Actualités diverses

Quelles mesures de lutte contre le terrorisme en France ?

 
Quelles mesures de lutte contre le terrorisme en France ?

Dans un monde globalisé, incertain, complexe et traversé par des crises de toute nature, la France doit faire face à la menace terroriste. Afin d’agir contre cette menace et l’enrôlement djihadiste, le gouvernement a mis en place des dispositifs de lutte. Quels sont-ils ?

1) Sur Internet : un site dédié à la prévention et à la lutte antiterroriste

Stop-djihadisme.gouv.fr s’adresse au grand public, aux proches de jeunes en voie de radicalisation (professeurs, associations) ainsi qu’aux jeunes eux-mêmes. Pédagogique, il permet aux citoyens de mieux cerner les enjeux et moyens de la lutte antiterroriste et met à leur disposition des outils pratiques (infographies, vidéos de témoignages, affichettes).

2) Un dispositif intégré et déployé sur l’ensemble du territoire

Ce dispositif comporte notamment :

  • une action répressive, avec le renforcement du dispositif législatif existant. La loi du 13 novembre 2014 complète et renforce cette législation antiterroriste existante. Le nouveau texte de loi prévoit notamment, sous le contrôle du juge, l’interdiction de quitter le territoire pour les majeurs convaincus de vouloir rejoindre des groupes terroristes.
  • une action dissuasive : afin de contrarier les déplacements des individus impliqués dans des groupes terroristes, l’État a mis en place une stratégie de dissuasion consistant à :
    - expulser de France les ressortissants étrangers impliqués dans des activités terroristes,
    - priver les ressortissants français de leur passeport et pièces d'identité,
    - permettre aux parents de s’opposer à la sortie du territoire de leur enfant mineur,
    - systématiser la pratique des entretiens administratifs avec les personnes impliquées et détectées.
  • une action préventive : pour prévenir le départ de jeunes Français en Syrie ou en Irak, la France a, dès avril 2014, mis en place un plan global de lutte contre les filières terroristes et la radicalisation violente.
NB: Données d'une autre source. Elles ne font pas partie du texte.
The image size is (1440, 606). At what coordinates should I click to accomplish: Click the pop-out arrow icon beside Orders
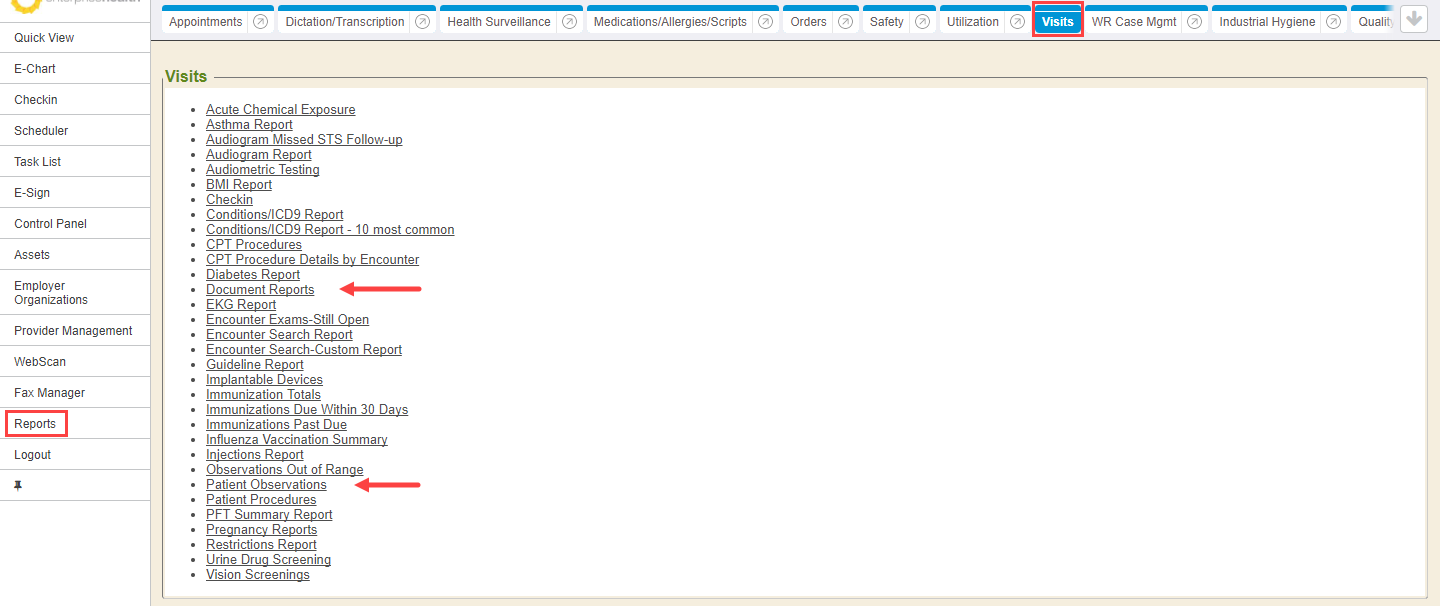(845, 22)
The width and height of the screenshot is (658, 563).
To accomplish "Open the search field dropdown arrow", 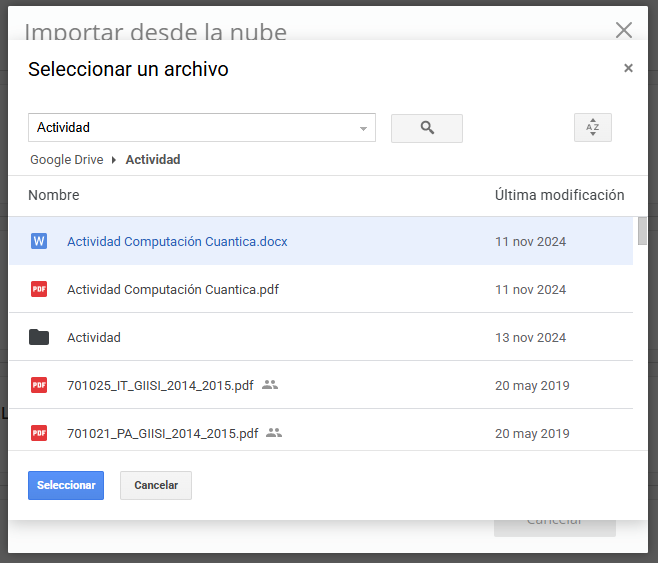I will pyautogui.click(x=363, y=128).
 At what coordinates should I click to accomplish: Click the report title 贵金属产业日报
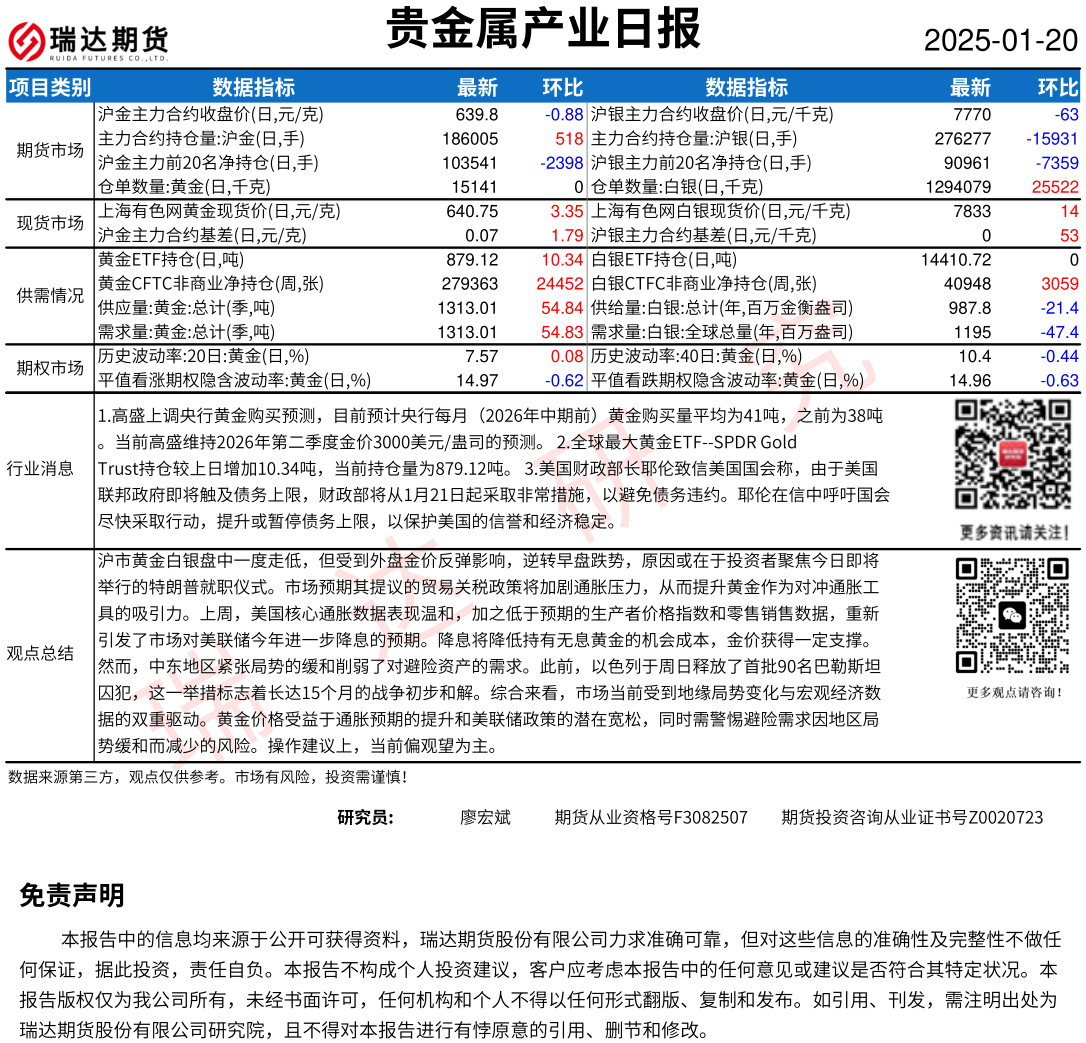coord(543,29)
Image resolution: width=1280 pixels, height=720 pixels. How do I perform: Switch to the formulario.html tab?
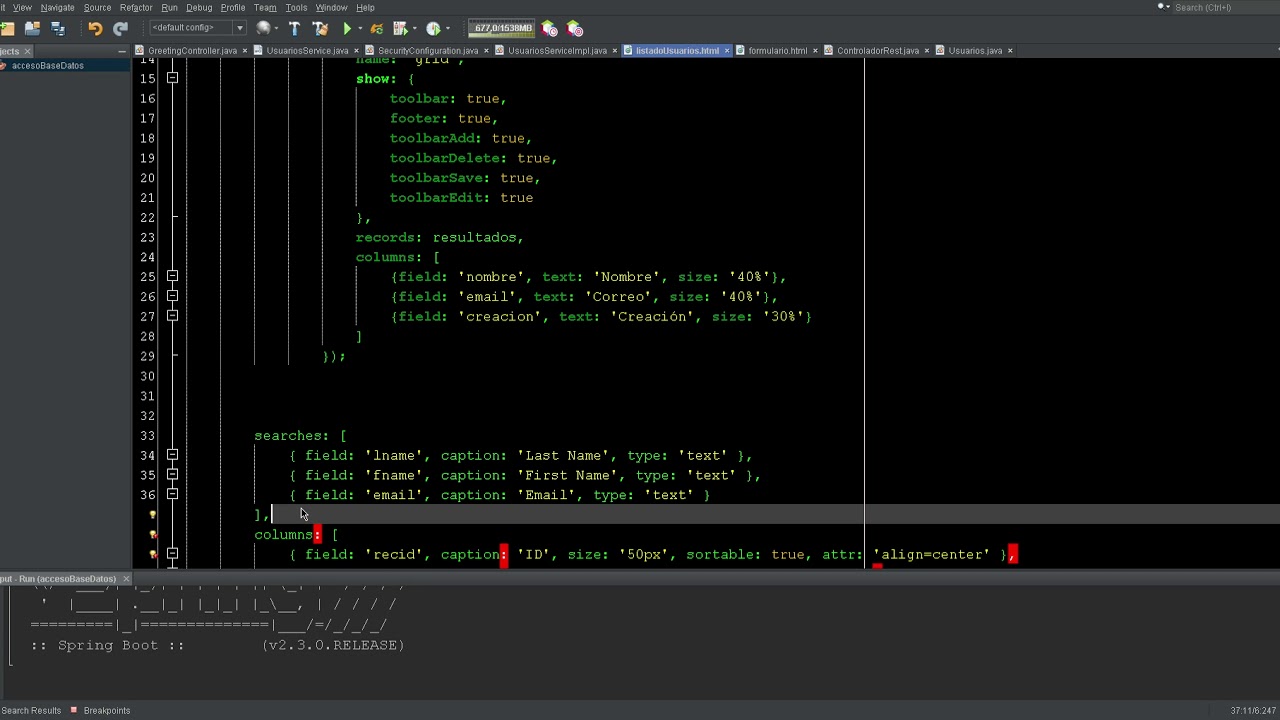(777, 50)
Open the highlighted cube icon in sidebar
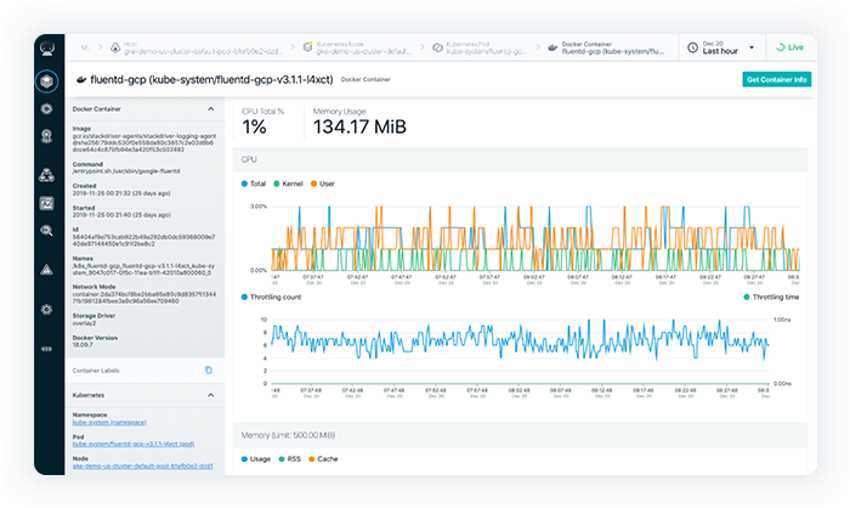 coord(46,81)
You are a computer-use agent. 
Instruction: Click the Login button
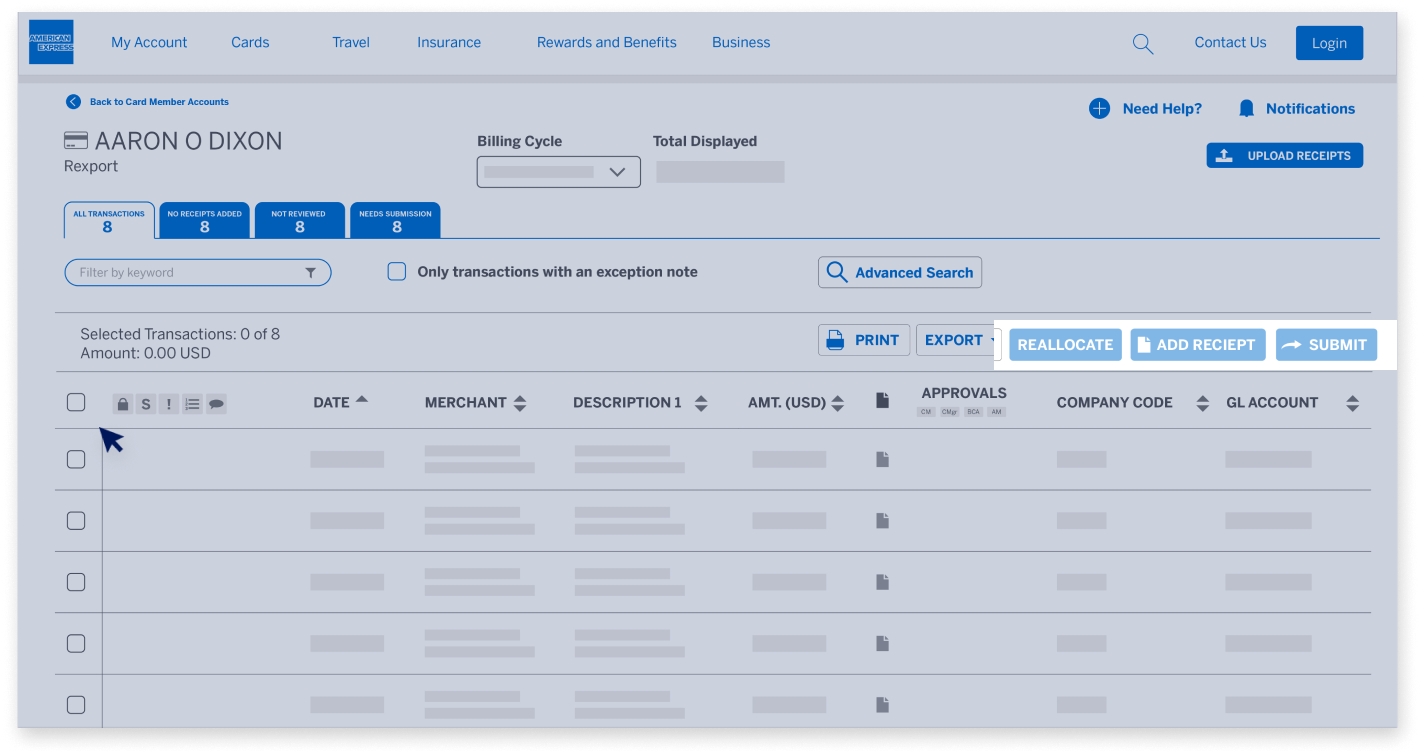(x=1329, y=43)
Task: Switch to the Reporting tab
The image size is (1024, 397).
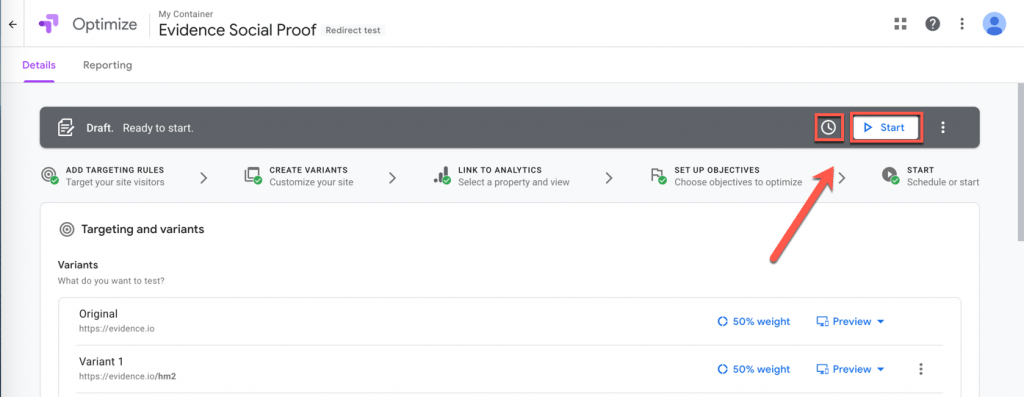Action: (107, 65)
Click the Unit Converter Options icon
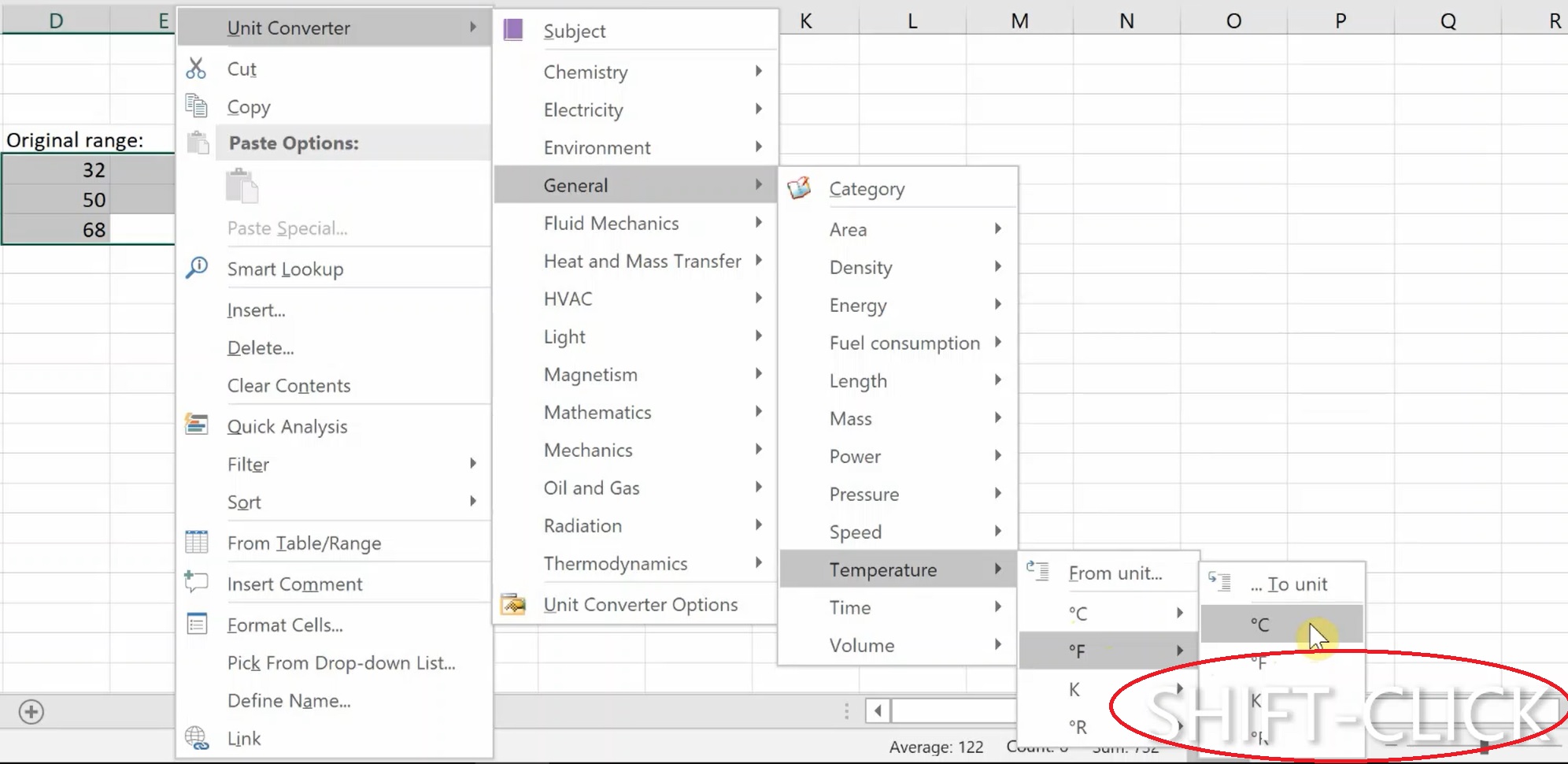Image resolution: width=1568 pixels, height=764 pixels. click(513, 604)
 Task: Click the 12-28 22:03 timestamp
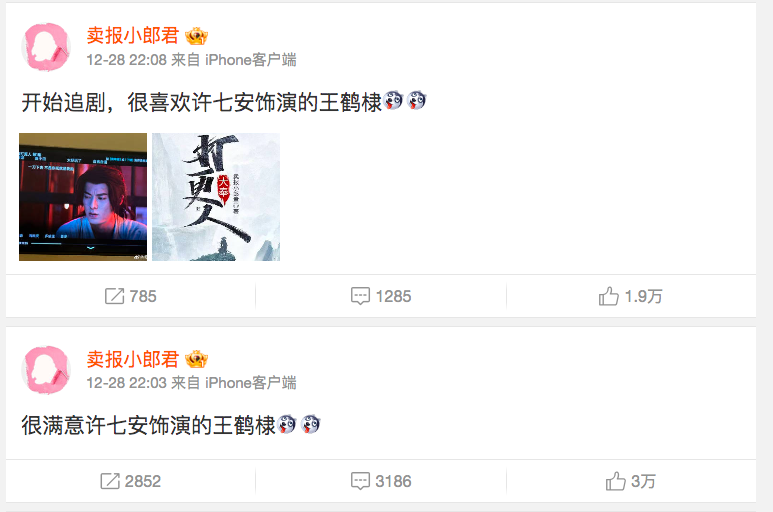pos(127,383)
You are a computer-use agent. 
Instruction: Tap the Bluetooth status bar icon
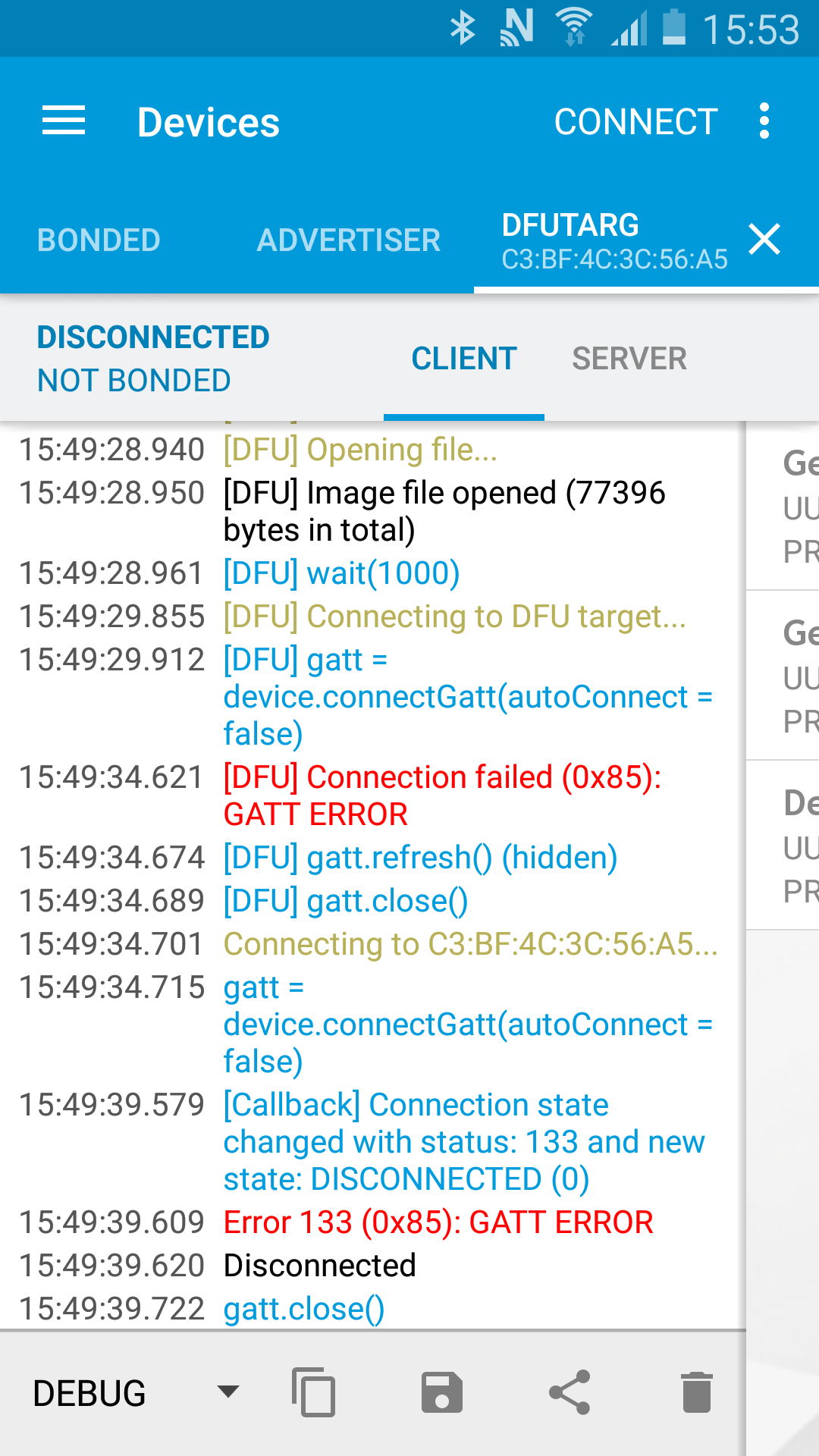coord(463,29)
Ce plan comprend 5 axes stratégiques complémentaires pour :
    - prévenir et empêcher les départs de majeurs et de mineurs, - démanteler les filières de recrutement agissant en France, - soutenir et orienter les familles, - communiquer, sensibiliser, former, - renforcer la coopération internationale en matière de lutte contre le terrorisme.

3) Moyens humains et matériels : "un effort massif mais indispensable"

2680 emplois supplémentaires seront consacrés à la lutte contre le terrorisme au cours des 3 prochaines années, dont 1400 au ministère de l’Intérieur, 950 au ministère de la Justice, 250 au ministère de la Défense et 80 au ministère des Finances (dont 70 pour les Douanes).
Pour les services de renseignement :

Une profonde réforme de nos services de renseignement intérieur, initiée en 2013, a été mise en œuvre. Elle a débouché sur la création par un décret du 30 avril 2014 de la Direction générale de la sécurité intérieure (DGSI), en remplacement de la DCRI : elle est dotée d’une plus grande souplesse dans la gestion des recrutements, notamment de compétences stratégiques, et d’une capacité d’action élargie pour répondre aux exigences opérationnelles (analyse thématique, contre-terrorisme, cyber-défense, investigation judiciaire, soutien technique et linguistique).

432 créations de postes ont d'ores et déjà été programmées pour la DGSI, 130 sont déjà pourvus. Dès le Conseil des ministres du 14 janvier, il a été acté que les capacités des services de renseignements seront renforcées, dans le cadre général issu de la réforme de 2014, avec la création de la Direction générale de la sécurité intérieure (DGSI) et du service central du renseignement territorial (SCRT).

Parmi les 1 400 emplois nouveaux créés au ministère de l'Intérieur, 1 100 seront alloués aux services de renseignement intérieur chargés de lutter contre le terrorisme (500 à la DGSI, 500 au service central du renseignement territorial et 100 à la direction du renseignement de la préfecture de police de Paris).

Ces recrutements permettront de mieux couvrir le territoire national, de densifier la collecte d'informations, de développer la capacité d'analyse et de rapprochements, de diversifier et conforter les compétences en matière de traitement de l'information et d'organiser une veille efficace des contenus illicites circulant dans la sphère numérique.

Dans les autres services du ministère de l'Intérieur concourant à la lutte contre le terrorisme, on peut noter le recrutement de 106 agents pour la Direction centrale de la police judiciaire (répartis entre la sous-direction anti-terroriste et la récente sous-direction de lutte contre la cybercriminalité qui gère la plateforme PHAROS).

Une partie des moyens sera aussi consacrée au renforcement de la protection des policiers (nationaux et municipaux) et des gendarmes : gilets pare-balles et armements plus performants.